Difficulties evaluating the endpoints of the radius of convergence for a particular power series. I am having difficulties evaluating the endpoints of the radius of convergence for the following power series.
$$\sum_{k=0}^{\infty}\frac{(k!)^2 x^k}{(2k)!}$$
Using the ration test we get |x|<4. However, evaluating $x=4$ and $x=-4$ is proving immensely difficult. The solutions neglect this part, and my teacher is at loss. Any hints? 

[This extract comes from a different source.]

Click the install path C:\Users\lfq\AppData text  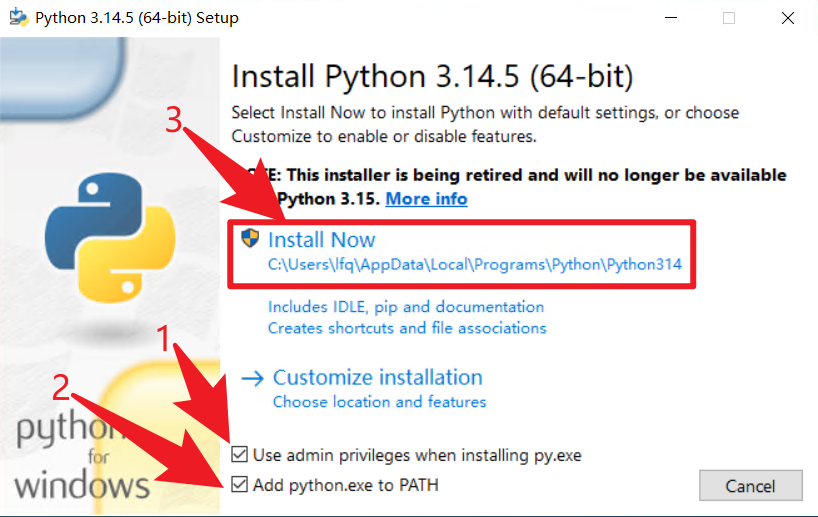click(x=475, y=264)
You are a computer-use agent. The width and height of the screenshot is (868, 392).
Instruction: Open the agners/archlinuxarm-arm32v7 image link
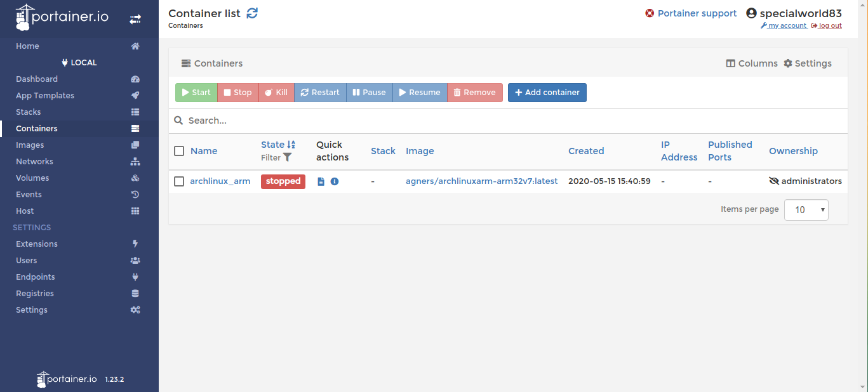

In other words, I am having difficulty evaluating
$$\sum_{k=0}^{\infty}\frac{(k!)^2 4^k}{(2k)!}.$$
 A: Using Stirling's approximation
$$n! \sim \sqrt{2\pi n}\cdot \left(\frac{n}{e}\right)^n,$$
we obtain
$$\frac{(k!)^24^k}{(2k)!} \sim \frac{2\pi k\cdot k^{2k}e^{-2k}4^k}{\sqrt{2\pi(2k)}\cdot(2k)^{2k}e^{-2k}} = \sqrt{\pi k},$$
so the term of the series doesn't converge to $0$ for $\lvert x\rvert = 4$.
A: $\begin{align*}
a_k = \frac{(k!)^2 4^k}{(2k)!} &= \frac{(k!)^2 4^k}{(2k)(2k-1)(2k-2) \cdots 3\cdot 2 \cdot 1} \\
&=\frac{(k!)^2 4^k}{((2k)(2k-2) \cdots 4 \cdot 2)((2k-1)(2k-3) \cdots 3 \cdot 1)} \\
&=\frac{(k!)^2 4^k}{(2^k k!)((2k-1)(2k-3) \cdots 3 \cdot 1)} \\
&=\frac{k! \cdot 2^k}{(2k-1)(2k-3) \cdots 3 \cdot 1} \\
&=\frac{k! \cdot 2^k}{2\cdot(k-\frac{1}{2})\cdot 2\cdot(k-\frac{3}{2}) \cdots 2\cdot(\frac{3}{2}) \cdot 2\cdot \frac{1}{2}} \\
&=\frac{k! \cdot 2^k}{2^k(k-\frac{1}{2})(k-\frac{3}{2}) \cdots \cdot(\frac{3}{2}) (\frac{1}{2})} \\
&= \left( \frac{k}{k-\frac{1}{2}}\right)\left( \frac{k-1}{k-\frac{3}{2}}\right) \cdots \left(\frac{2}{\frac{3}{2}}\right)\left(\frac{1}{\frac{1}{2}}\right)\\
&\geq 1 \cdot 1 \cdots 1 \cdot 1 \\
&=1
\end{align*}$
When $x = 4$, $a_k\geq 1$, so $\displaystyle \lim_{k \rightarrow \infty} a_k \neq 0$, and the series diverges. Similarly true when $x=-4$.